Inside, Spencer Pike lay twisted in his sheets, his face as white as the belly of a whale, his IV hooked up to a patient-controlled analgesia pump. His thumb pressed hard on a nurse’s call button, and his breath came in small shallow pants. “I need more morphine!”
The answer was tinny, distant. “I’m sorry, Mr. Pike. You can’t have any more tonight.”
With a roar of pain, he threw the PCA button down. He lay on his side, his features twisted with agony. Even after the other man slipped out of the shadows, it took a few moments for Pike to focus on his face. And then, there was no sign of recognition. “Who are you?” he gasped.
There was no right way to answer. In his life, he had been so many different people: John Delacour, Gray Wolf, Az Thompson. He had been called an Indian, a Gypsy, a murderer, a miracle.

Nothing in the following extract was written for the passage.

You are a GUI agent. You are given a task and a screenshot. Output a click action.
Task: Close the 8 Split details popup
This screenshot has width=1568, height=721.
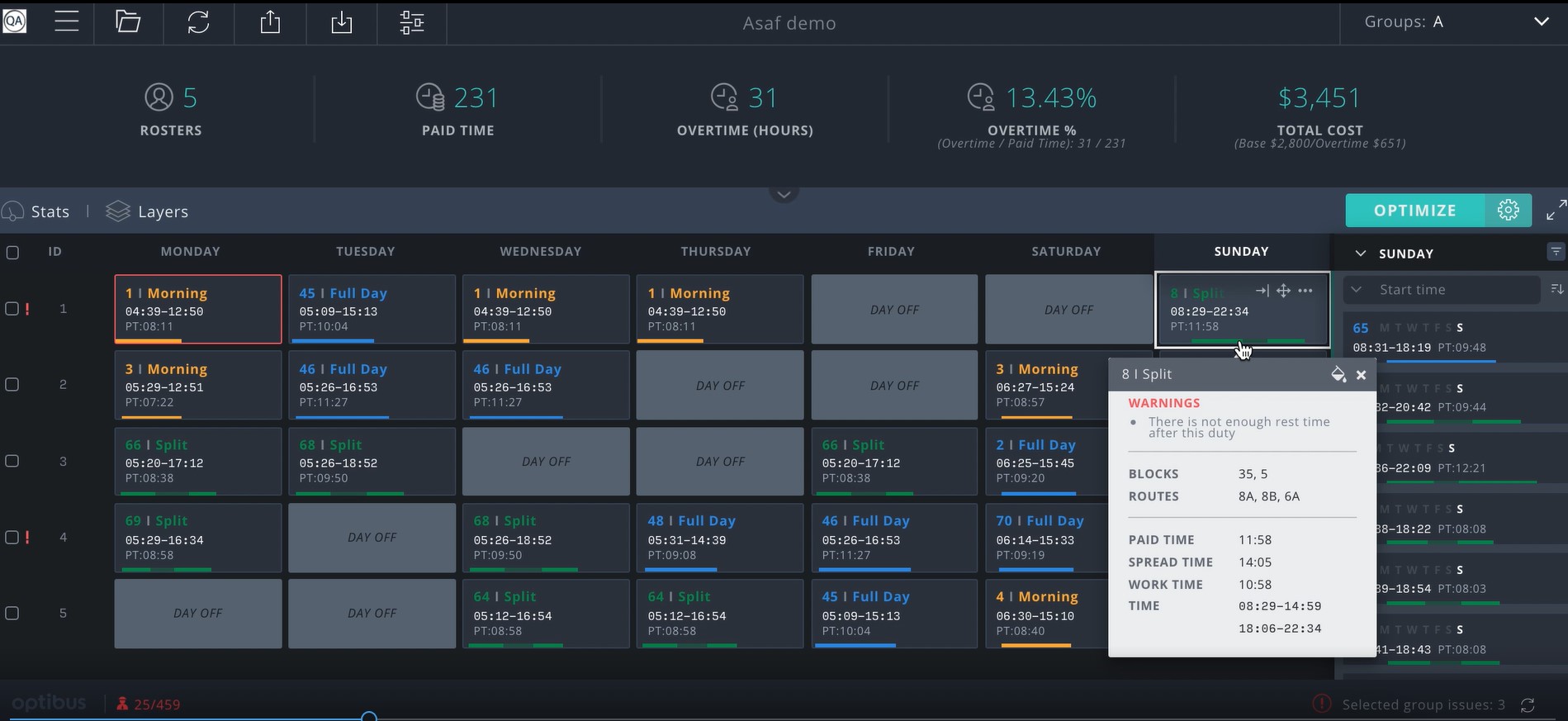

Yet the only identity he had ever wanted was the one that had been denied him—Lily’s husband, Lia’s father.
Maybe Spencer Pike was delirious from the narcotics or the haze of his illness; maybe he saw courage in Az’s eyes and mistook it for understanding. But something made him reach across the six inches of physical space and miles of distance between them to grasp Az’s hand. “Please,” he begged. “Help me.”